I could have lived in Paris.

But I didn't have the wherewithal, I came back to the States and then my life went in other directions. Somewhere deep in the funky recesses of my heart this romantic dream remained neatly folded, tucked away, unbeknownst to me for all those years - wow.

Letting go of that particular fantasy was symbolic of really and truly letting go of my youth. Like most other people, I was clinging to the idea of eternal possibility with this story I told myself all the time. Realizing it's never going to happen, which is fine by the way, still - oh my, what a shock. Letting go was important, necessary. It was strenuous emotionally and spiritually, even for me, the Queen of I Love Getting Older.

OK so be it. Off you go, dream of Paris. Hasta la vista, baby.

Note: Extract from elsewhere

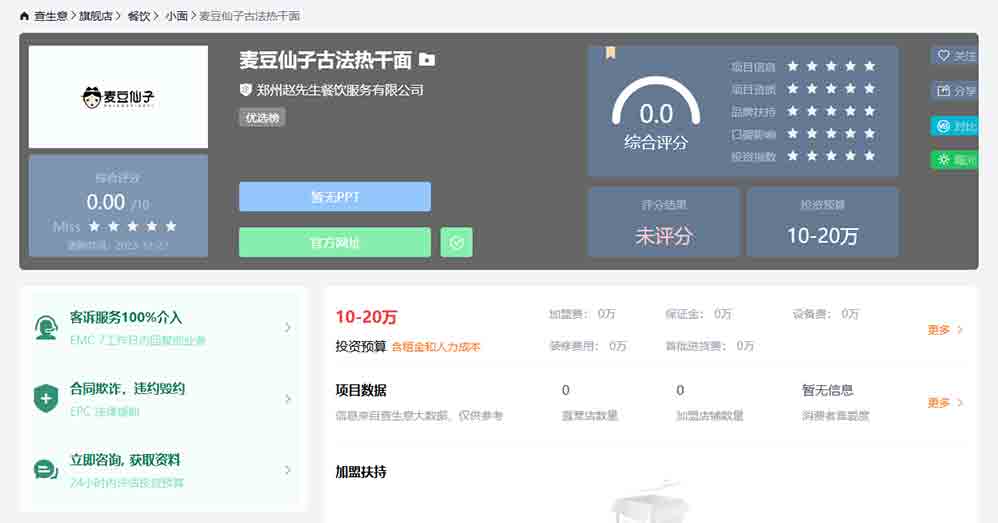Click the green shield icon for 合同欺诈

click(46, 398)
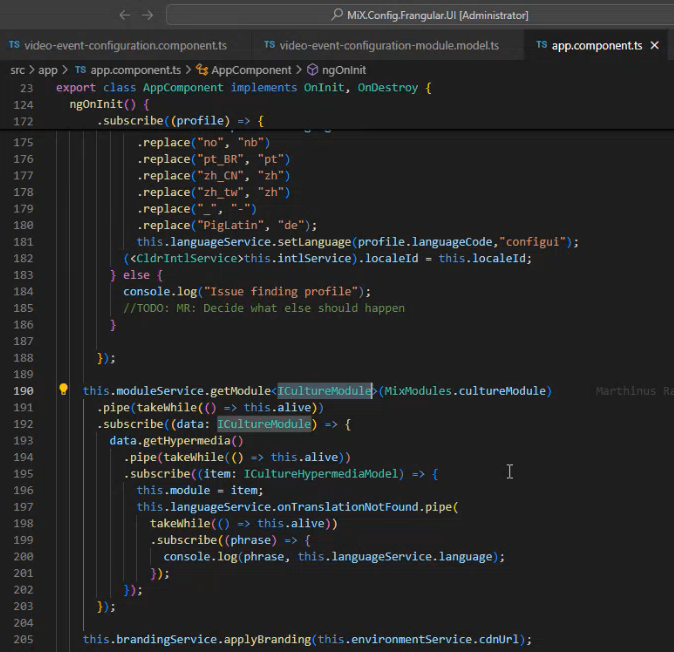
Task: Click the lightbulb code action icon
Action: (63, 390)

There are a lot of other lives I never lived that were so much easier to let go of: marriage, children, making money, for instance. I know marriage and children bring people into their fullness. Who knows who I could have been if that had been my fate? As it turned out, romance was never my best thing. I never wanted to have children, even though I was supposed to, and as for money - well - I really suck at all things money related. You wouldn't believe. Knowing I don't have a talent for these things perhaps makes it easier to let go of them, I'm not sure.

I imagined I would be good at living in Paris, that the city would make sense to me, would welcome me. Oh my god what was I thinking? Right now the image in my mind is of the day I went down to Notre Dame. It was rainy and windy. The streets and grounds around the church were jammed with so many tourists I could not elbow my way through and would probably have put my eye out trying since everyone had umbrellas. It was not fun. I decided to walk across to the right bank, but no, I kept crossing bridges thinking I was heading the way I wanted to go, but ending up on the left bank again. This happened two or three times. I consulted maps, even google maps so I would be pointed in the right direction, but no, I could not get oriented. I was like an leaf whipped around by a whirlwind, drenched, bewildered and annoyed. At last I gave up and just went back to my hotel. Paris vs. Reya? Old madame Paris wins every time. Every time.

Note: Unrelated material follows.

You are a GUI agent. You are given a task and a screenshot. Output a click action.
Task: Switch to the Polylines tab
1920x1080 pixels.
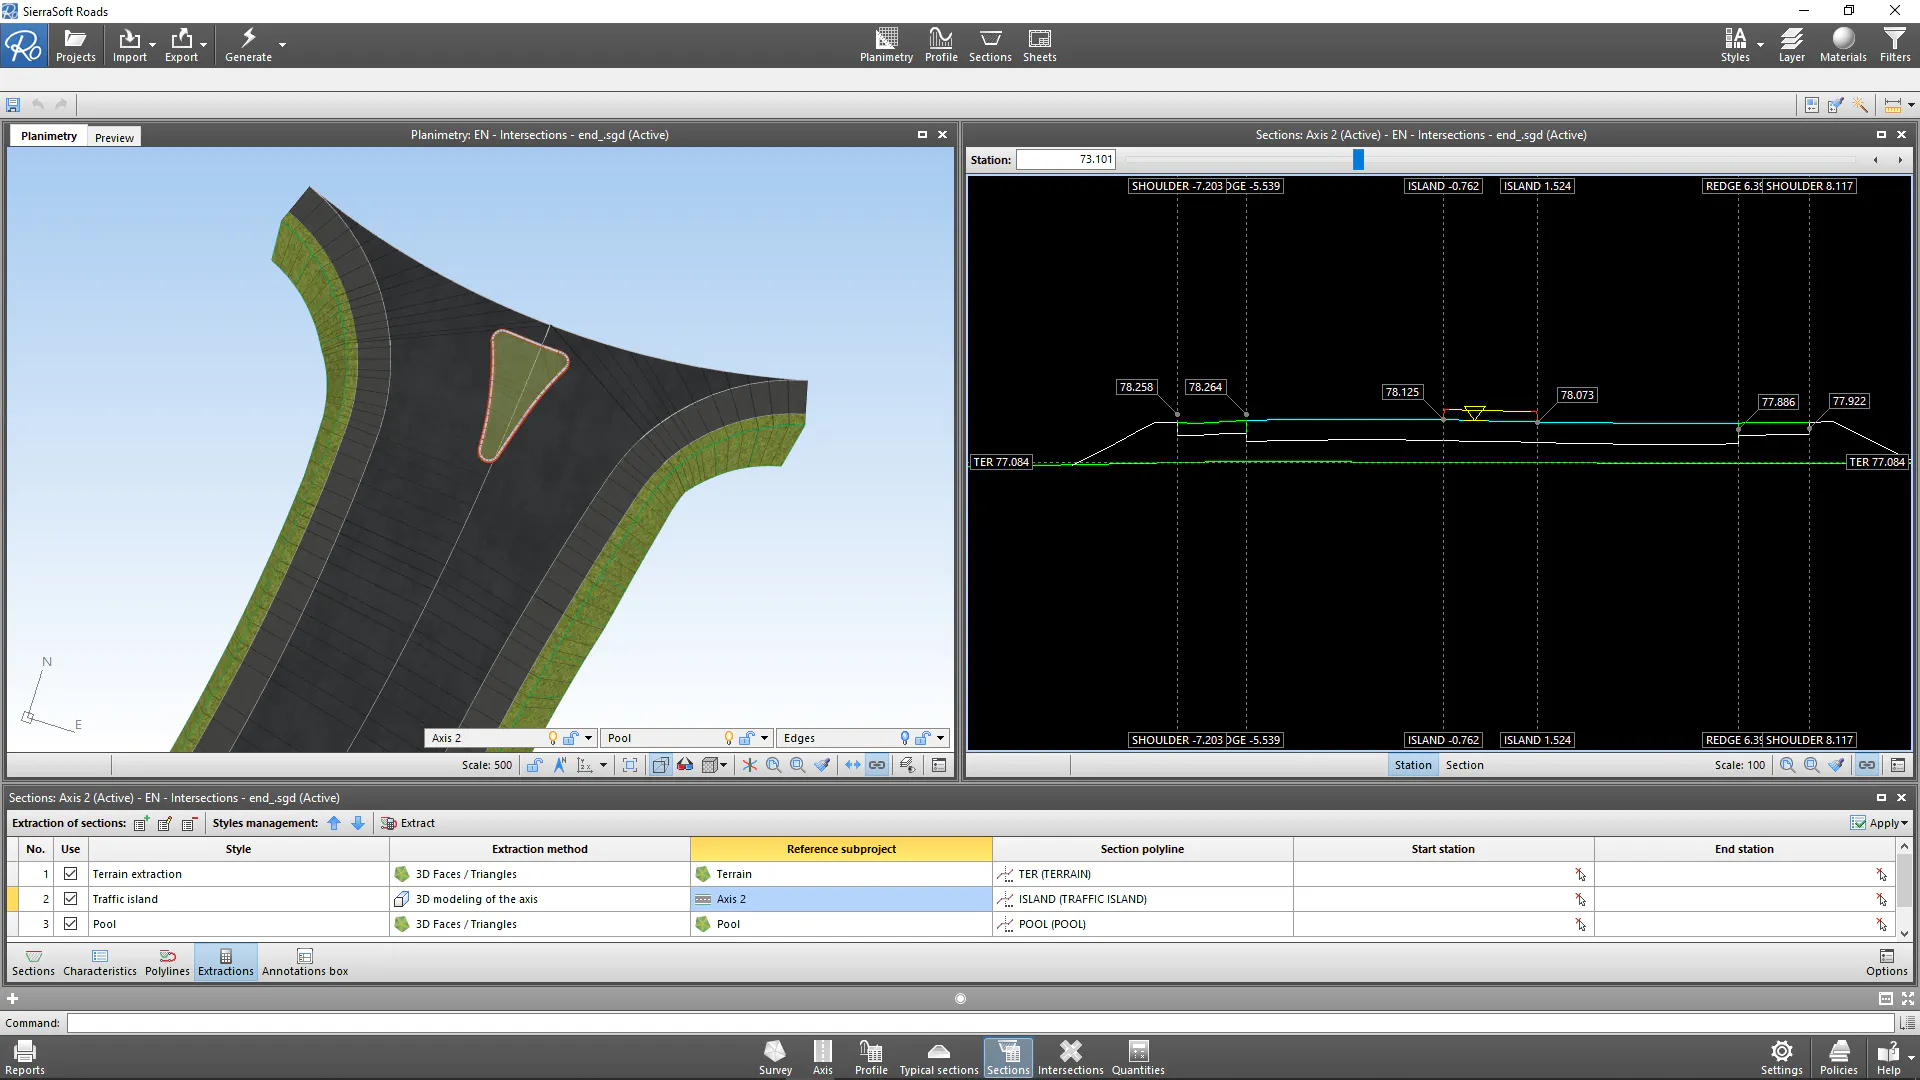[167, 962]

A big piece of entering cronehood involves letting go. You wouldn't believe how hard it is to really let go, not just SAY I've let go. Oh man. I see that trying to hold on to the old dreams makes a satisfying old age much more elusive. It happens all the time, people think back to the good old days so poignantly they can't find anything good about the present. They feel betrayed, even though everyone gets old if they don't die first. Everyone.

I don't want to shuffle into old age. I want to be edgy - in a different way than when I was young - I want to be a real elder. Perhaps that's a dream, too, but at least it refers to the future rather than the past. It can't hurt to try, can it?

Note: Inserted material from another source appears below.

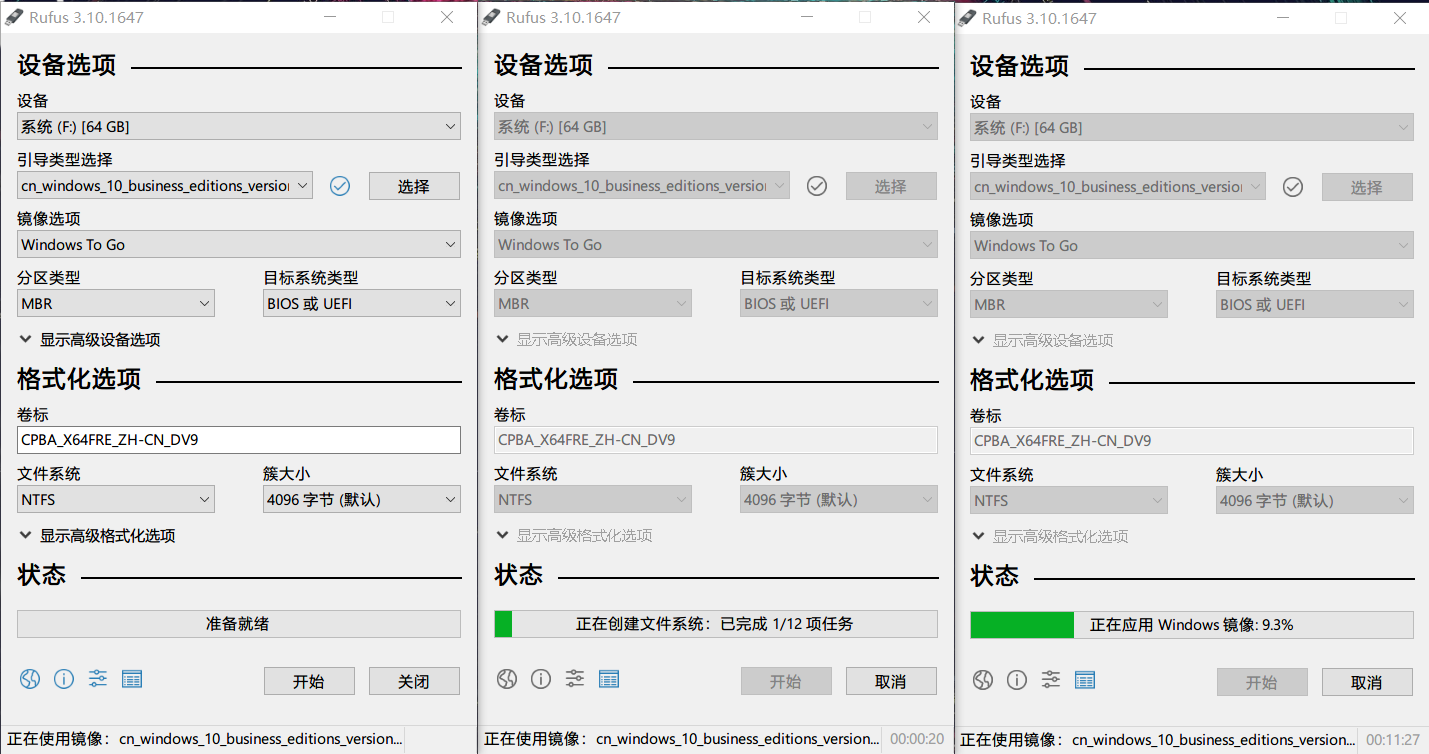Screen dimensions: 1429x754
Task: Click the info icon in rightmost window
Action: coord(1017,680)
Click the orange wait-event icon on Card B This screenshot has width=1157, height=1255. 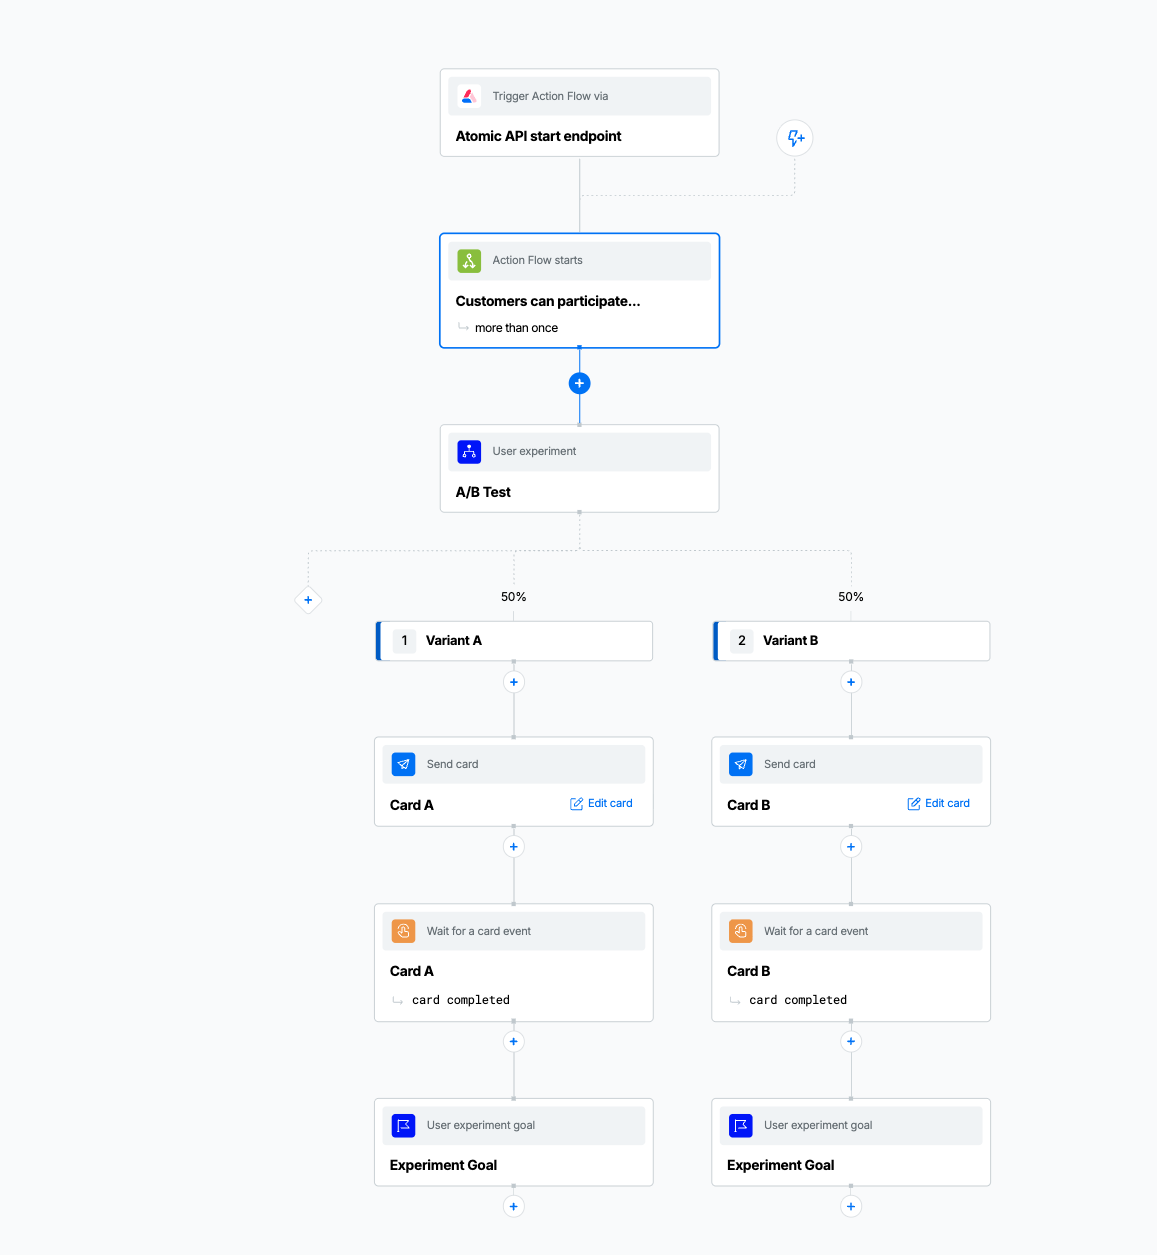click(x=740, y=930)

Every time I find myself grasping at dreams that have passed their expiration date, I think of that day in Paris, spun around as if on one of their beloved carousels, unable to navigate, completely turned around. All that spinning in circles that day, in the rain and wind that kept turning my umbrella inside-out, well, what a metaphor. It was a sacred drama representing the dream of being a Parisian swirling, swirling, swirling: down the drain. You know that little pop, the sound when the last of the water leaves the sink? Yeah. The baby, the bathwater - even the tub - had to go. It went all at once that day. Glub glub. Pop. C'est tout. At the hotel after that, I drank wine out of a bottle and watched The Simpsons, dubbed in French. I had no idea what they were saying.

The world shows me everything; I feel very well guided no matter how confused I can be at times. Everything is clearer now that I've entered Cronehood. I'm a baby Crone, just starting, yet already I feel freer, clearer, and wiser. Let the old dreams go the way of the dodo. May it be so.

Shalom.


3 comments:

  1. I am struck by this line: "You wouldn't believe how hard it is to really let go, not just SAY I've let go." I think most of us who have let go of one thing or another can identify with that! Letting go is a process, and ongoing unfolding, and not a single step or decision. Don't you think?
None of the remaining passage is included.